### SOURCE EXTRACT
=== Section Start ===

Ten free and legal Web tools for journalists

Adam Westbrook recently wrote about his favorite freebie programs and the list is worth a look.

Among his Top 10, are three of my own faves.

1. MPEG Streamclip

What it does: Put simply,  MPEG Streamclip is a video transcoder and compressor. It takes a video file and converts it into a smaller, bigger, different video file to suit your needs. I use it to compress the HD footage from my DSLR camera into a smaller high quality file so Final Cut Pro can handle it for editing.

Why you should have it: If you’re involved with the shooting or editing of video, MPEG Streamclip is a big problem solver. If you’ve got a film shot in .mov files, but one .avi file from another source, MPEG Streamclip will convert it. It’s also vital for making sure all your video uses the same codecs. You can also use it to resize footage.

How to get it: MPEG Streamclip is produced and published for free by Squared5. To download it for Mac or Windows, click here.

2. Audacity

What it does: Audacity edits audio in lots of ways and is particularly effective for editing speech. It’s used in plenty of radio newsrooms around the world as an alternative to Adobe Audition. It allows for multilayered editing and lets you add plenty of professional filters to your audio.

Why you should have it: It’s useful as a simple converter (to turn a big .WAV file into a nice .mp3) but you’ll get more value from it if you’re editing podcasts or audio slideshows or using audio regularly in your work. It’s a bit tricky to get used to though, so give it time.

How to get it: It’s available for Windows, Mac and Linux and is also released – for free – under the GNU licence. Click here to get a copy.

=== Section End ===

### RAW DATA
=== Section Start ===

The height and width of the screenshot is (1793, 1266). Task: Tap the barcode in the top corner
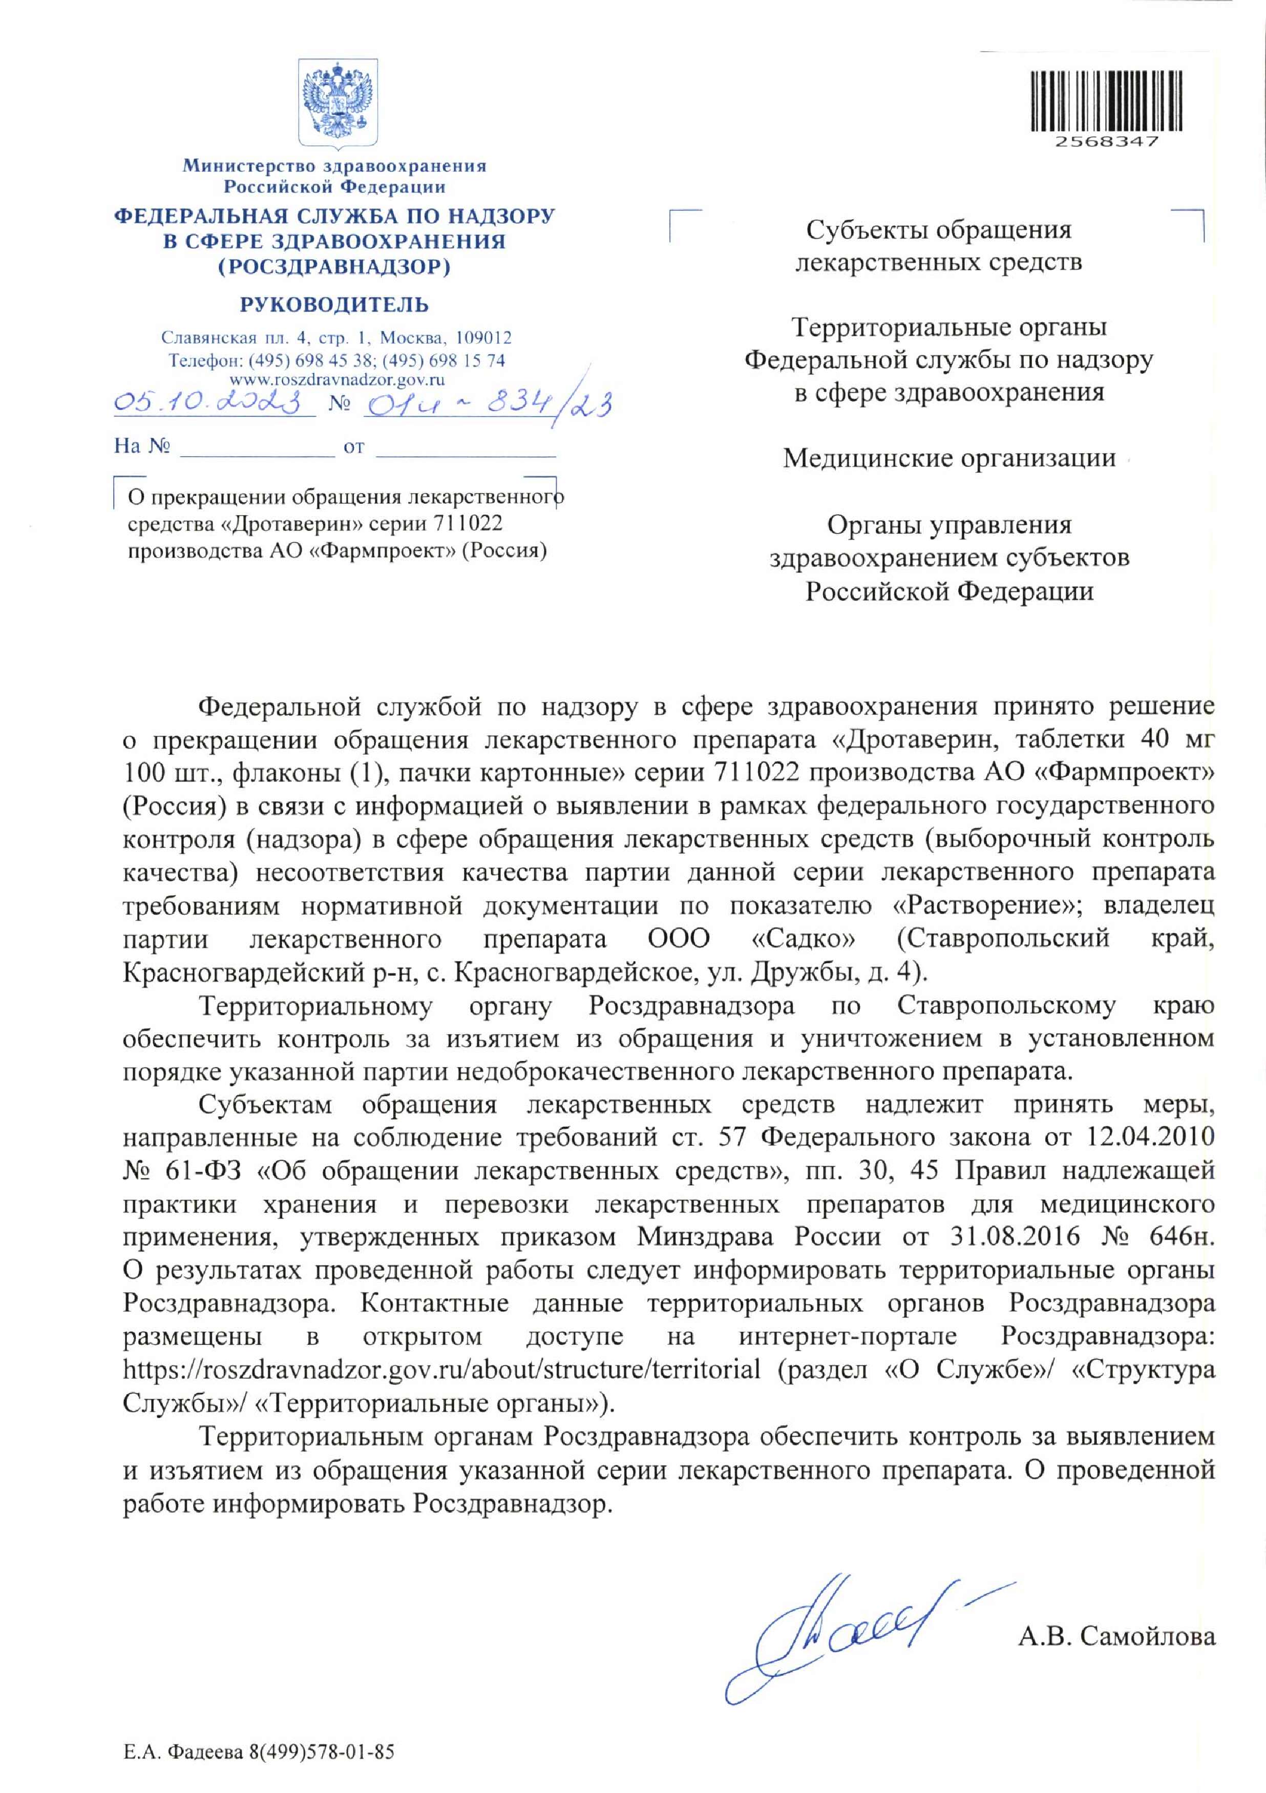tap(1106, 100)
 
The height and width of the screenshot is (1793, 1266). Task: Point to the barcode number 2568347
tap(1106, 141)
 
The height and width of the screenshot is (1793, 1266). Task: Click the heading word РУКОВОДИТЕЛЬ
tap(334, 305)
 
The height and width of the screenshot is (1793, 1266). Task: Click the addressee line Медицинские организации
tap(949, 458)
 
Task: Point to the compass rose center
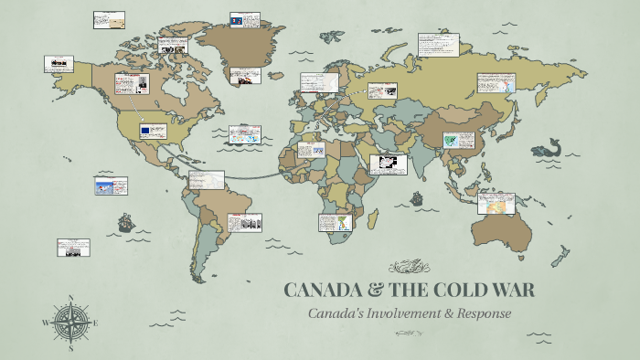(x=71, y=322)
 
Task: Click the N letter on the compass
(x=71, y=298)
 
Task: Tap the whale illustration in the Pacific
(x=549, y=147)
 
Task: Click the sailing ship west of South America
(x=125, y=223)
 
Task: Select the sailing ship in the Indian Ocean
(x=416, y=197)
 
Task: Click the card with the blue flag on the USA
(x=152, y=131)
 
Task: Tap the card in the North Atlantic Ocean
(x=244, y=134)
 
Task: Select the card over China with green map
(x=454, y=140)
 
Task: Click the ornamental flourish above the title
(x=408, y=267)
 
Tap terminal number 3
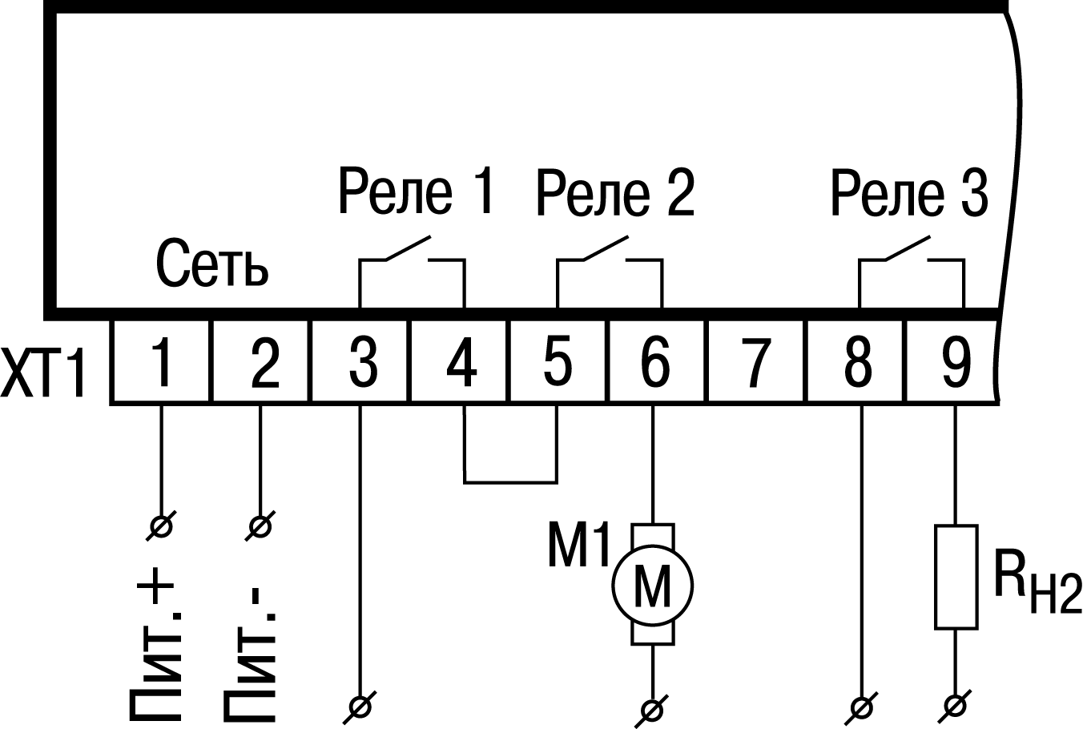click(x=361, y=362)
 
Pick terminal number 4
click(x=461, y=362)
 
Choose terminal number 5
click(x=558, y=362)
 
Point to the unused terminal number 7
click(x=755, y=362)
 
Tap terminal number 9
click(x=954, y=362)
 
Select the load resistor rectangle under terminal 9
click(x=955, y=576)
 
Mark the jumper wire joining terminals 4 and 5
click(x=510, y=482)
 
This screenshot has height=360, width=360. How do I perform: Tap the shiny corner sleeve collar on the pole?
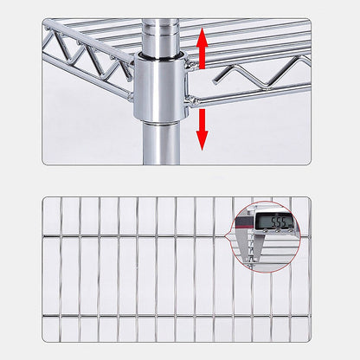point(161,87)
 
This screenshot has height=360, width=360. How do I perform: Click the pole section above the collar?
point(161,35)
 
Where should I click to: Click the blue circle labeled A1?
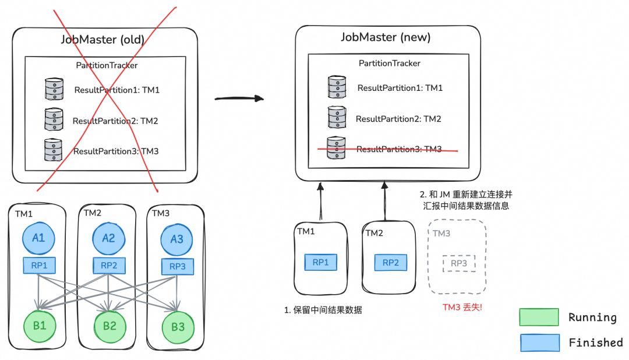pos(39,238)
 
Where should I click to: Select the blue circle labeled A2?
pos(108,238)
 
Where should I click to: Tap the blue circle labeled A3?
pos(176,239)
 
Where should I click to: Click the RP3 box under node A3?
pos(176,266)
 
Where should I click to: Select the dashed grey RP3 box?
pos(459,263)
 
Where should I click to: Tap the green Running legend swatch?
pos(539,317)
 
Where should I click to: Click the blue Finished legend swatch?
pos(539,343)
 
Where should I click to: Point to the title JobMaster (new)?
pos(386,38)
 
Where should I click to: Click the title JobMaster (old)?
pos(103,40)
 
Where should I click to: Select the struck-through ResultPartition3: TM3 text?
pos(399,149)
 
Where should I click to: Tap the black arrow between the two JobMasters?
pos(239,98)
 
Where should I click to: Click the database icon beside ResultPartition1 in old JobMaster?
pos(54,90)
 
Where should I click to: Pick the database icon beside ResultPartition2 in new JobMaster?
pos(337,118)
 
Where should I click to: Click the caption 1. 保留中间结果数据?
pos(323,310)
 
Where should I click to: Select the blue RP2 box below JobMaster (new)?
pos(390,263)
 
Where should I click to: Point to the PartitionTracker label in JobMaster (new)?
pos(389,63)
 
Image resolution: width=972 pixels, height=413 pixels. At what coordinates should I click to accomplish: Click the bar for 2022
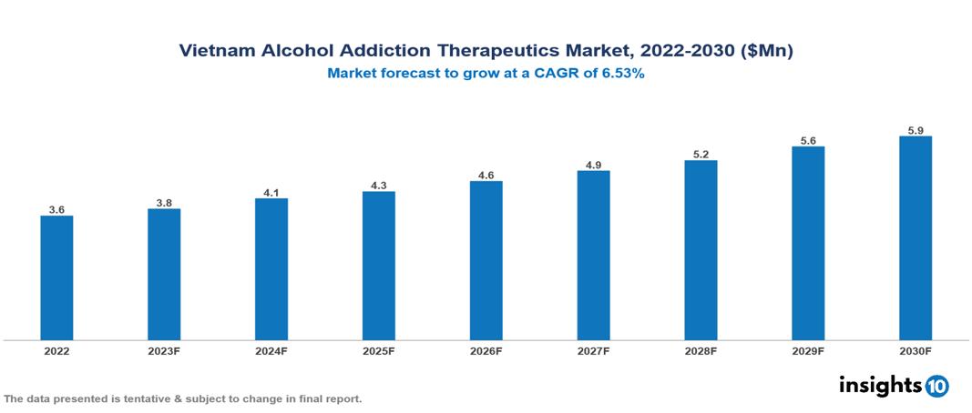(56, 277)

=== Section End ===

### REQUIRED ACTIONS
[a] Rewrite the part of the article on free web tools for journalists starting at "What it does: Put" and ending at "to resize footage.", replacing "footage" with "video".
[b] Summarize the article on free web tools for journalists in two sentences.
[c] Proceed with the article on free web tools for journalists, picking up after its last sentence.

### ANSWERS TO THIS EXERCISE
[a]
What it does: Put simply,  MPEG Streamclip is a video transcoder and compressor. It takes a video file and converts it into a smaller, bigger, different video file to suit your needs. I use it to compress the HD video from my DSLR camera into a smaller high quality file so Final Cut Pro can handle it for editing.

Why you should have it: If you’re involved with the shooting or editing of video, MPEG Streamclip is a big problem solver. If you’ve got a film shot in .mov files, but one .avi file from another source, MPEG Streamclip will convert it. It’s also vital for making sure all your video uses the same codecs. You can also use it to resize video.

[b] The article points readers to Adam Westbrook's list of ten free programs, three of which are also the writer's favorites. It describes two of them: MPEG Streamclip, a free video transcoder and compressor from Squared5 for Mac or Windows, and Audacity, a free audio editor for Windows, Mac and Linux that is particularly effective for editing speech.

[c]
3.  Quicktime Pro

What it does: Why have I added Quicktime to this list? We all have it anyway right and it just plays .mov videos right? Wrong. Turns out Quicktime (on a Mac at least) is a bit more interesting than that. Did you know it can also record audio, video and even screencasts?

Why you should have it: You can use it to record footage from your webcam and Skype interviews. If you want to demo something on your computer, a screencast video is great.

How to get it: If you’ve got a Mac you should already have it. Again, a quick scout around the internet suggests this isn’t available for Windows users with Quicktime. Sorry guys!

One other I would include:  HandBrake.  When someone hands you a DVD and says you’re OK to use the footage in your story, you may need to rip it and convert it to a usable format.  HandBrake works like a charm.

How about you?  Anymore you would add to the list?


1 comment for “Ten free and legal Web tools for journalists

  1. DB
    February 14, 2011 at 10:01 am

    I left a longer post at Adam Westbrook’s blog, but wanted to mention something here.

    I’ve found Audacity to be a quirky piece of software. Besides having to install the LAME encoder manually for mp3 work, one occasionally hits bugs that slow down or destroy work.

    I use Wavosaur for simple audio editing.